Green said at a time like this it was important to build trust and safety in the community and to nurture a positive relationship with the police.

"Just because you're angry doesn't mean you're anti-law enforcement," she said, referring to the anger over Garner's death.

Another demonstrator, the Rev. Stephen Phelps, said those who had participated in the Garner demonstrations were devastated by the officers' slaying.

"Our hearts were broken," Phelps told The Times. "We want to see changes, but at the same time, we want the police to know that we support them. We want the police to know that we want to work with them."

Some political leaders said demonstrators who are critical of police should halt their almost nightly marches until Liu and Ramos are buried.

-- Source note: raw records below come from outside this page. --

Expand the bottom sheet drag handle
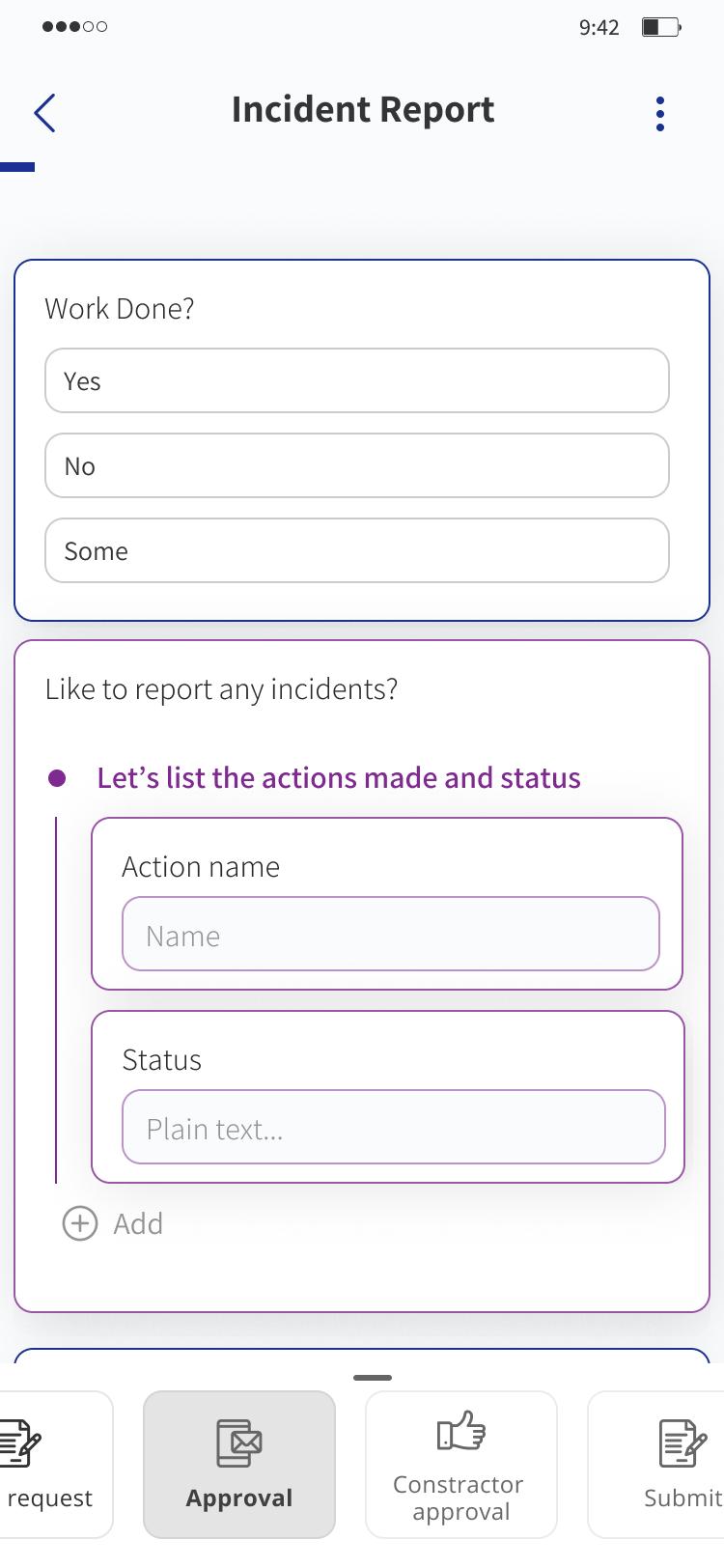The width and height of the screenshot is (724, 1568). tap(373, 1377)
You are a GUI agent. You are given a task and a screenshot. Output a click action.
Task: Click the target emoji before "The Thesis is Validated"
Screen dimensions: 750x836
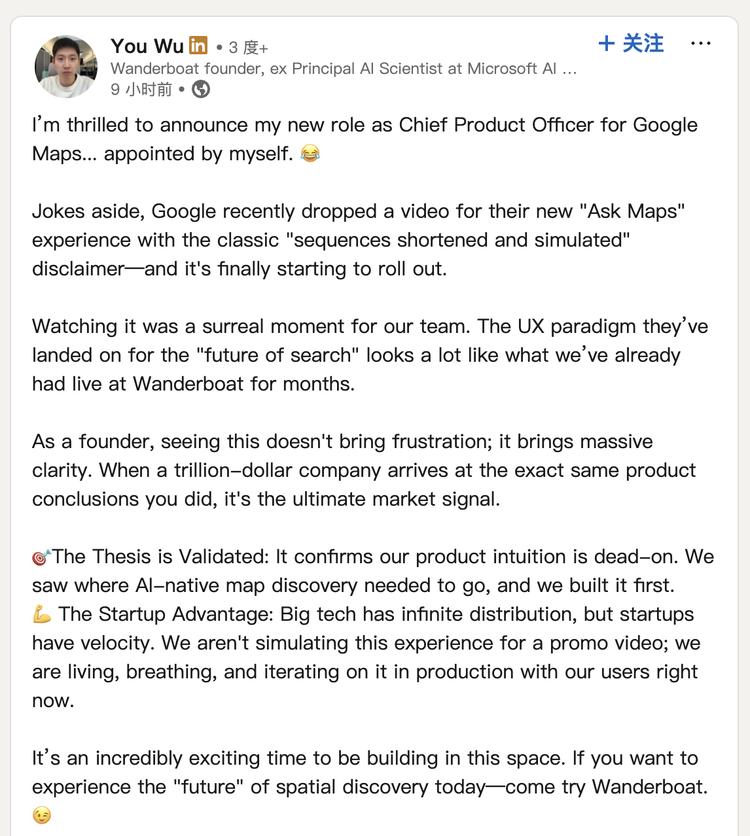click(41, 557)
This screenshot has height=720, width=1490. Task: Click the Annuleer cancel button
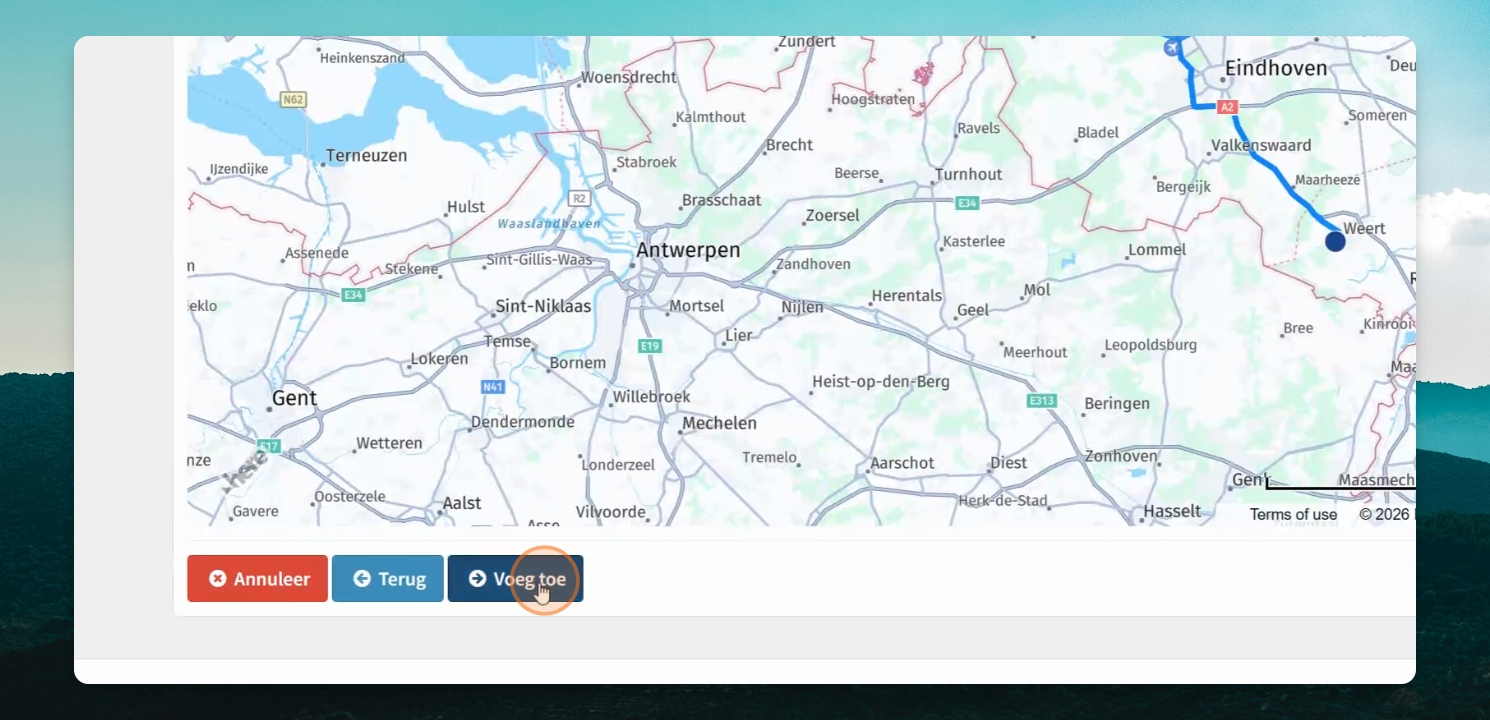point(257,579)
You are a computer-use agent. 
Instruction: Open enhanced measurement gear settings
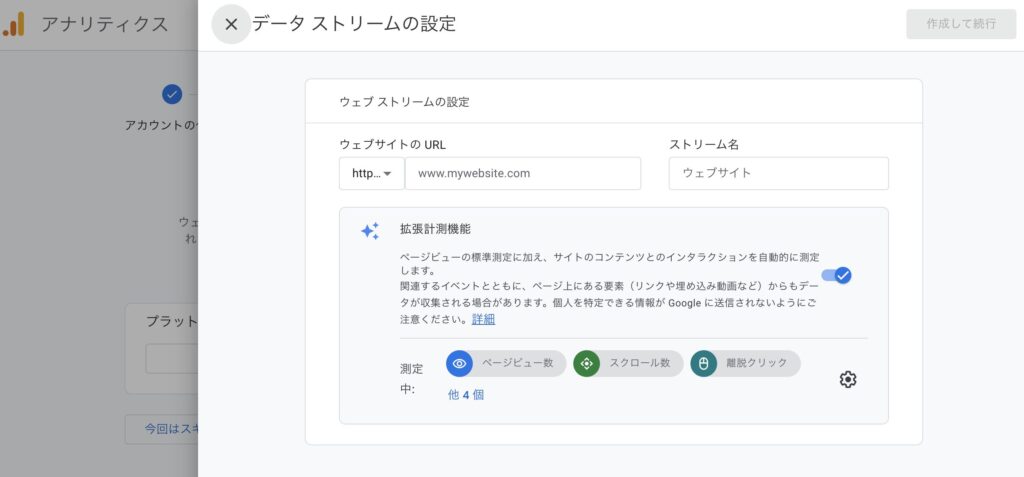(848, 379)
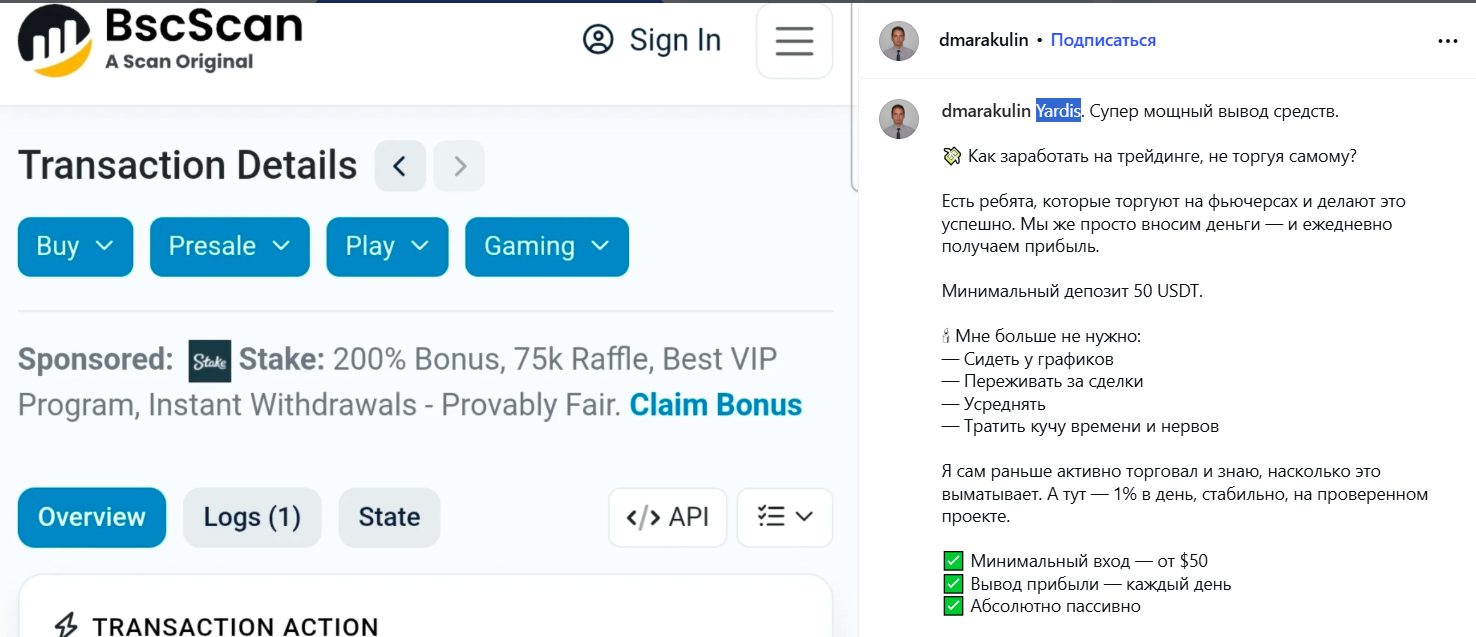
Task: Select the State tab
Action: [x=389, y=517]
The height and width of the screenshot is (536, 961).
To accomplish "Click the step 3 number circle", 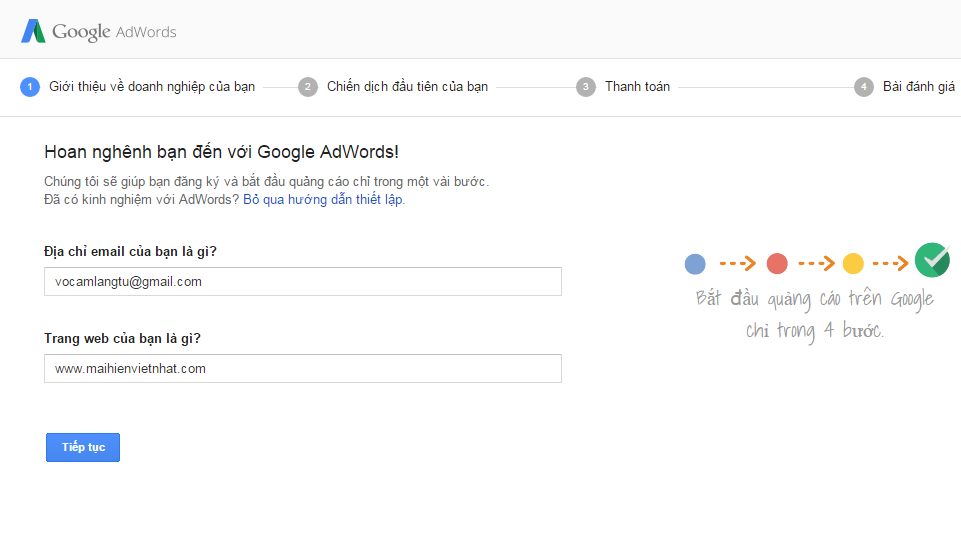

“I’m asking all of those to hold off on any form of protest until these officers are laid to rest in a peaceful manner,” the Brooklyn borough president, Eric Adams, said as he stood in front of a growing memorial to Liu and Ramos.

Bouquets of flowers, candles, a Christmas wreath and a menorah began covering the sidewalk near the busy intersection where Brinsley ambushed the officers as they sat in their patrol car. As night fell, scores of people gathered at the spot for a candlelight vigil in the officers’ memory.

At the same time, marchers in Harlem held a separate “vigil for justice” organized by a group that has held demonstrations alleging police brutality.

This time, there were no anti-police chants or signs among the roughly 50 marchers. Many of them participated in past protests that followed the death in July of Eric Garner, an unarmed black man who died during an altercation with police, helping set off the ongoing demonstrations.

“We want to see changes, but at the same time, we want the police to know that we support them,” said Stephen Phelps, a clergyman who also has taken part in protests accusing police of abuse of power.

It was unclear how, or whether, the boisterous marches of the last five months would continue given the fallout from Saturday’s killings. Leaders of the city’s police unions, who have accused Mayor Bill de Blasio of siding with protesters, say his leniency toward them laid the groundwork for Brinsley’s rampage.

“There’s blood on many hands tonight,” the president of the Patrolmen’s Benevolent Assn., Patrick Lynch, said Saturday night. “That blood on the hands starts at City Hall in the office of the mayor.”

Even some of those urging an end to the political jabs Sunday expressed anger at New York Mayor Bill de Blasio, who has defended protesters’ rights to demonstrate and who on Friday further angered critics by meeting with some protest organizers.

“What if that was your son sitting in that police car, if that was your son that got shot in the head?” said Juan Rodriguez, a Brooklyn civic leader and friend of Ramos who took part in a news conference outside the slain officer’s home. De Blasio “needs to show a little more support for the officers in blue.”

Many police officers turned their backs on De Blasio when he arrived at the hospital where Liu and Ramos were taken after they were shot.

Liu was 32 and had been married for two months. Ramos was 40 and had a 13-year-old son, Jaden, who posted an online tribute to his father, calling him “the best father I could ask for.”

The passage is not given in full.